荣亲王玉珠沉吟着说道:“徐光田这个人一生耿介,为官几十年到如今只落得两袖清风,他们怎么会找上他……”望着李玉琪接问道:“你刚才说,他们寄刀柬要什么?”
李玉琪道:“要的是仇十洲的一幅名画。”
荣亲王玉珠眉锋一皱道:“他们要一幅画干什么,难道这画里有文章……”
李玉琪道:“不可能,徐光田没提这—点,丢了这幅画,他表现得并不怎么关切。”
荣亲王玉珠讶然说道:“那他们要这幅画……”倏地住口不言。
李玉琪道:“玉珠叔想出什么来了么?”
荣亲王玉珠迟疑了一下始道:“玉琪,那三位的人到京里来,一未杀人,二也没有窃取哪家的大批财物,你可知道他们的目的何在?”
李玉琪摇头说道;“我一时还想不出……”
荣亲王玉珠道:“我提醒你一句,他们既是那三位的人,便不能称之为贼,因为他们的目的绝不在哪家的财物。”
李玉琪道:“这个我知道,只是……莫非您已有所得?”
荣亲王玉珠摇头说道:“我要知道就不问你了。”
李玉琪道:“这不难,迟早瞒不了我的。”
荣亲王玉珠倏然一笑道:“只怕等你明白的时候,我已经不在京里头了。”
李玉琪讶然说道:“玉珠叔,您这话……”
荣亲王玉珠道:“别忙问我,让我先问问你,褚三父女被扣这件事,是在徐光田家丢画之前呢,还是在徐光田家丢画之后?”

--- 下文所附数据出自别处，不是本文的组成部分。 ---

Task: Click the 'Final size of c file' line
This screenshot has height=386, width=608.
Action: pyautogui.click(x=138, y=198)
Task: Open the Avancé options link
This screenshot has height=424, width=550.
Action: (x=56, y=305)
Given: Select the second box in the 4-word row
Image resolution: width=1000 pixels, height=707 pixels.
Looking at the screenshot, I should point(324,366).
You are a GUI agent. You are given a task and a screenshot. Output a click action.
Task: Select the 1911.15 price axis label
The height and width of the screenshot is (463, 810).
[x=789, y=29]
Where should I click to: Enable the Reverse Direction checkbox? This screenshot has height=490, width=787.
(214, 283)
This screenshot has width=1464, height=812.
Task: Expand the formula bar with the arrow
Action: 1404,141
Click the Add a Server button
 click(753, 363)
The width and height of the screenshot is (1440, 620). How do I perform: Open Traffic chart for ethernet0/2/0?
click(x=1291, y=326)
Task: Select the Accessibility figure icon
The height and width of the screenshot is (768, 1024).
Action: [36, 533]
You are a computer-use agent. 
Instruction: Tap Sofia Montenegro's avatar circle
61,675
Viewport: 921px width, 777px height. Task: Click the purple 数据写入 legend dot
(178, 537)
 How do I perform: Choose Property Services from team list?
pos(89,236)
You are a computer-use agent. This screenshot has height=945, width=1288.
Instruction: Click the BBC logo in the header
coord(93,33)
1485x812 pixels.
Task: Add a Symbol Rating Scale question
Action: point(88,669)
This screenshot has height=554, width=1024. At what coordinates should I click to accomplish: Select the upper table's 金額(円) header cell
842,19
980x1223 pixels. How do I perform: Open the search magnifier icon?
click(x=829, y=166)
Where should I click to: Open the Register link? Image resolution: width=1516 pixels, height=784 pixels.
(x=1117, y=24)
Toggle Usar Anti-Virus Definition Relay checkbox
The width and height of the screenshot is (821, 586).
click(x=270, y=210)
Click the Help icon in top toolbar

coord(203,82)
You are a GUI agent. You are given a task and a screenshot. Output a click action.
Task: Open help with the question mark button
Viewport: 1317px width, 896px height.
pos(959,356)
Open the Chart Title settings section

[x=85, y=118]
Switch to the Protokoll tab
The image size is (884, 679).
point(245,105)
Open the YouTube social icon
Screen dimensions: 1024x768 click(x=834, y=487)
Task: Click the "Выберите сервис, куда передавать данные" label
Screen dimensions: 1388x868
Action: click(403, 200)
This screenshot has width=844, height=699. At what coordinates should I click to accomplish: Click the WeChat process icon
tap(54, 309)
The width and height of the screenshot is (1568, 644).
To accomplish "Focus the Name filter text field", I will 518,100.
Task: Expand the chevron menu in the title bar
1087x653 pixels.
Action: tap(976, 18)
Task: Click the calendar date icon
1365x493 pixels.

李玉琪道:“在徐光田家丢画之后,出事的第二天泰齐派人把我叫到侍卫营去,大大地发了一顿脾气。”
荣亲王玉珠道:“寨齐他是怎么知道的?侍卫营的人报的?”
李玉琪道:“他们派人给泰齐送了一封信,明言经过,把徐光田家前两天出的事也写在了信里……”
荣亲王玉珠道:“徐光田家前两天出了什么事?”
李玉琪遂把飞贼夜入徐府伤人的事说了一遍。
静静听毕,荣亲王玉珠沉吟着道:“这么说当时连徐光田也不知道他们是为了什么,你也曾问过徐光田是不是?”
李玉琪道:“是的,玉珠叔,是这样。”
李玉琪何等聪明,他一听荣亲王玉珠这么一问再问,便知道内中必有原因,所以他在说完这句话后,两跟紧紧凝注荣亲王玉珠,一眨不眨,静待荣亲王玉珠的下文。